AVAILABLE DATA:
-=-=-

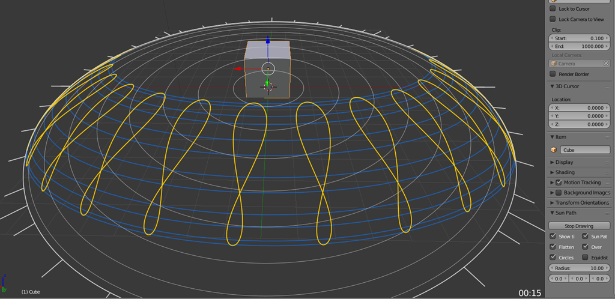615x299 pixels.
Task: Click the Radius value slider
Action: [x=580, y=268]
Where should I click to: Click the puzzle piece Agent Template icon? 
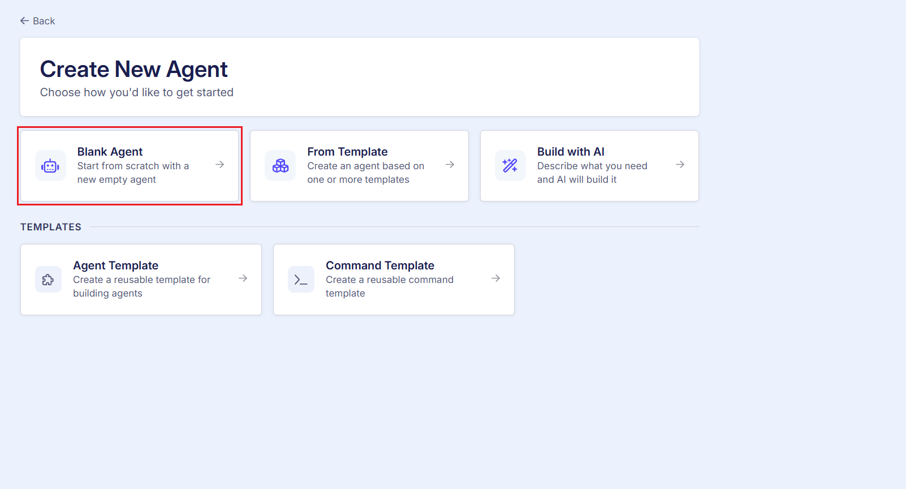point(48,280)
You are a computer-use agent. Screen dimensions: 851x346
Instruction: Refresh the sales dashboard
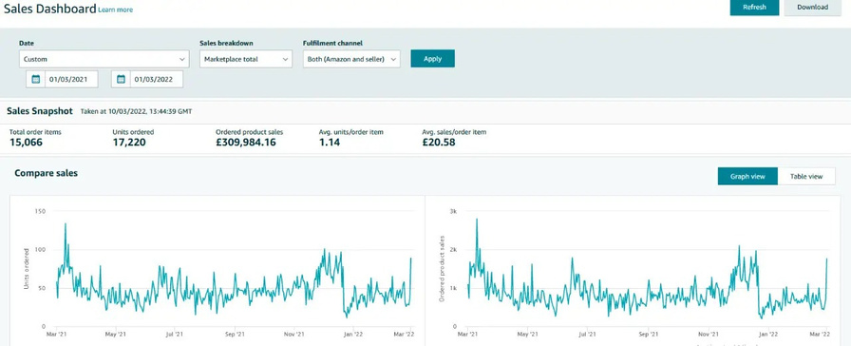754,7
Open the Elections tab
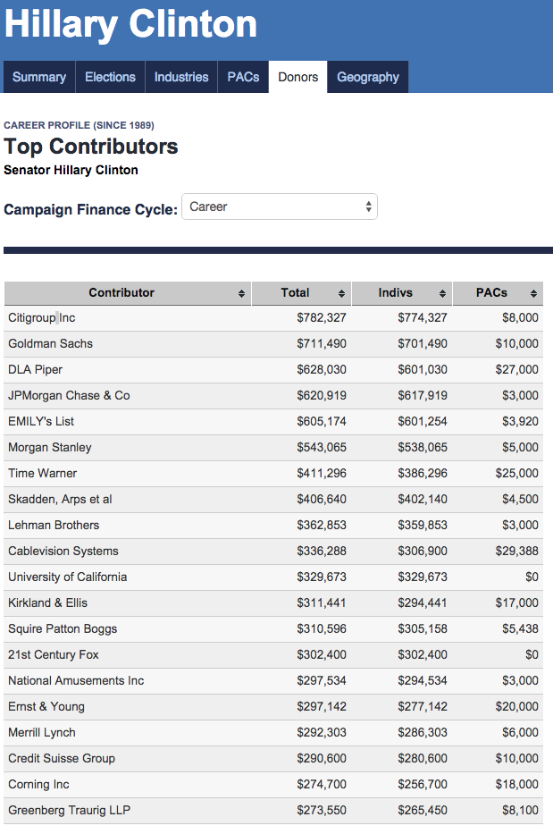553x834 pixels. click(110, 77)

-=-=-

Output, exactly and only, the lines beginning with the one that contains "Where should I" and ending at the last line of the records above. Drop the pictures.

ANSWER SECTION:
Where should I click to: Click the puzzle piece Agent Template icon? 
point(48,280)
You are a computer-use agent. Screen dimensions: 851x346
Instruction: Refresh the sales dashboard
754,7
Open the Elections tab
553x834 pixels. click(110, 77)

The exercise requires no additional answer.